Yes, Aristotle distinguished between democracy (mob rule) and polity (constitutional rule by the many for the common good). But the United States was not founded as a polity either. It was founded as a constitutional republic, where individual rights are protected from both monarchs and mobs.

So no, it’s not a “false dichotomy.” It’s a correction.

When someone keeps calling the U.S. a democracy, they’re either misinformed or propagating a diluted version of what we were actually meant to be.

Read more than just the glossary. Start with the Federalist Papers.

And while you’re at it—define “common good” without falling into technocratic abstraction.

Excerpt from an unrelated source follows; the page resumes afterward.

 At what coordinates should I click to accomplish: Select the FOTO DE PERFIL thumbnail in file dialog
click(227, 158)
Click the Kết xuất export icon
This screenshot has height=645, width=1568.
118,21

I don't think there are any good forms of government so it's largely a waste of time to argue semantics. My issue is how people use the word Democracy as if it's a panacea, when the word itself literally refers to a failed system of "self" rule. By the way, the "consent of the governed" and the formation of our republican form of government itself is founded on majority rule, this is the political theory of Jefferson and Madison, where they argue the seat of sovereignty and authority originates. In my opinion what we call government is no less than limited organized crime, and that's what it's always been no matter the form.

Exactly. That’s the point—democracy is not a virtue. The problem isn’t whether any form of government is perfect—none are. But people invoke “democracy” like it’s holy water, without ever questioning the structure behind it or what it’s being used to justify.

Yes, consent of the governed was foundational—but so was limiting power through law, through rights that don’t shift with popularity. Jefferson and Madison also warned about the dangers of consolidated power, central banks, and unchecked taxation.

So if we’re going to call out the organized crime for what it is, let’s be precise. Words matter—especially the ones hijacked to sell wars, suppress dissent, and inflate away the value of your labor.

That’s all I’m doing—pointing the spotlight at the myth, and where the switch was flipped.